Next day the dogs hung close. They were now almost desperately ravenous. It was agony for them to be so near the satisfaction of their hunger and in inhibitive terror of seizing it. Their mouths dripped. They were in torture—they whimpered and ran restless circles; but they did not dare. They would attack when the quarry was weak or unaware. Occasionally Billy Topsail sallied on them with his club and a loud, intimidating tongue, to disclose his strength and teach them discretion; and the dogs were impressed and restrained by this show. If Billy Topsail could catch and kill a dog he would throw the carcass to the pack and thus stave off attack. Having been fed, the dogs would be in a mild humour. Billy might then entice and kill another—for himself and Teddy Brisk.
THE DOGS WERE DESPERATELY RAVENOUS
Cracker was alive and still masterful. Billy went out in chase of Smoke. It was futile. Billy cut a ridiculous figure in the pursuit. He could neither catch the dog nor overreach him with blandishments; and a cry of alarm from the boy brought him back to his base in haste to drive off Cracker and Tucker and Sling, who were up to the wolf's trick of flanking. The dogs had reverted. They were wolves again—as nearly as harbour dogs may be. Billy perceived that they could no longer be dealt with as the bond dogs of Tight Cove.
In the afternoon Billy slept.
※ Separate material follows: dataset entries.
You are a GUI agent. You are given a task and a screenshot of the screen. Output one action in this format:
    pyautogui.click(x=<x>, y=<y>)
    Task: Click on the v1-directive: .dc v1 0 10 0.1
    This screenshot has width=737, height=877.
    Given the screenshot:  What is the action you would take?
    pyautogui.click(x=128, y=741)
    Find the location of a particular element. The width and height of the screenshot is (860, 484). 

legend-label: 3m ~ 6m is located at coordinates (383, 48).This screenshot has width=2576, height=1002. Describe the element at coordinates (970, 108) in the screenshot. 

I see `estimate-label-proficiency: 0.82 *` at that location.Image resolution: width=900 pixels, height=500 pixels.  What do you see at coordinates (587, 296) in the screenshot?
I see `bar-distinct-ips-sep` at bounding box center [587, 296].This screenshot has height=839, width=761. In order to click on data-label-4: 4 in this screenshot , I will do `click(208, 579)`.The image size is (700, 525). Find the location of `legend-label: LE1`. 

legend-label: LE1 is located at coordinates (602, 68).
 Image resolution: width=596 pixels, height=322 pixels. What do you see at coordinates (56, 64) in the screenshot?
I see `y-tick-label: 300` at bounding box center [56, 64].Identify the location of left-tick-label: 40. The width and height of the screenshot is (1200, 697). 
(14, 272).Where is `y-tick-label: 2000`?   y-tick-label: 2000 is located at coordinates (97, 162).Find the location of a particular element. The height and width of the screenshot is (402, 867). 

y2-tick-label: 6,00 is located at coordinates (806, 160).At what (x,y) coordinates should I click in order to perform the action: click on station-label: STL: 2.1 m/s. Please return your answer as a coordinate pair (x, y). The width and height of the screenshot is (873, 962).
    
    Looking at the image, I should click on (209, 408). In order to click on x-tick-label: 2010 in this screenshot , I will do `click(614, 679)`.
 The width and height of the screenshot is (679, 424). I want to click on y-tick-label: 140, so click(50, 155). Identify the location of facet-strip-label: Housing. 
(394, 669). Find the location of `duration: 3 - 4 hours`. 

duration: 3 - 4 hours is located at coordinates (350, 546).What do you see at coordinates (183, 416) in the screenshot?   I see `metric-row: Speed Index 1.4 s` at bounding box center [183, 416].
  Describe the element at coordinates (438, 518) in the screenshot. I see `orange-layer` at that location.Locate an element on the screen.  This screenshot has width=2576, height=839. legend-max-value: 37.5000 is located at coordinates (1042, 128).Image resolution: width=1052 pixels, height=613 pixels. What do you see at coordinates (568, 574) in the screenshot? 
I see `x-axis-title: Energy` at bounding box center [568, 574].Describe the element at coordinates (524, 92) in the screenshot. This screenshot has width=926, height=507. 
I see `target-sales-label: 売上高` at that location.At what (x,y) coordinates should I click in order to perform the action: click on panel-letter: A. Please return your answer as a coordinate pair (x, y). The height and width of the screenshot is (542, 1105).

He would need to keep watch through the night.
Billy Topsail had husbanded the fragments of the komatik. A fire burned all that night—a mere glow and flicker of light. It was the last of the wood. All that remained was the man's club and the boy's crutch. Now, too, the last of the food went. There was nothing to eat. What Billy had brought, the abundant provision of a picnic, with something for emergencies—the bread and tea and molasses—had been conserved, to be sure, and even attenuated. There was neither a crumb nor a drop of it left.
What confronted Billy Topsail now, however, and alarmed his hope and courage, was neither wind nor frost, nor so much the inevitable pangs of starvation, which were not immediate, as a swift abatement of his strength. A starved man cannot long continue at bay with a club. Billy could beat off the dogs that night perhaps—after all, they were the dogs of Tight Cove, Cracker and Smoke and Tucker and Sling; but to-morrow night—he would not be so strong to-morrow night.
The dogs did not attack that night. Billy heard them close—the sniffing and whining and restless movement in the dark that lay beyond the light of his feeble fire and was accentuated by it. But that was all.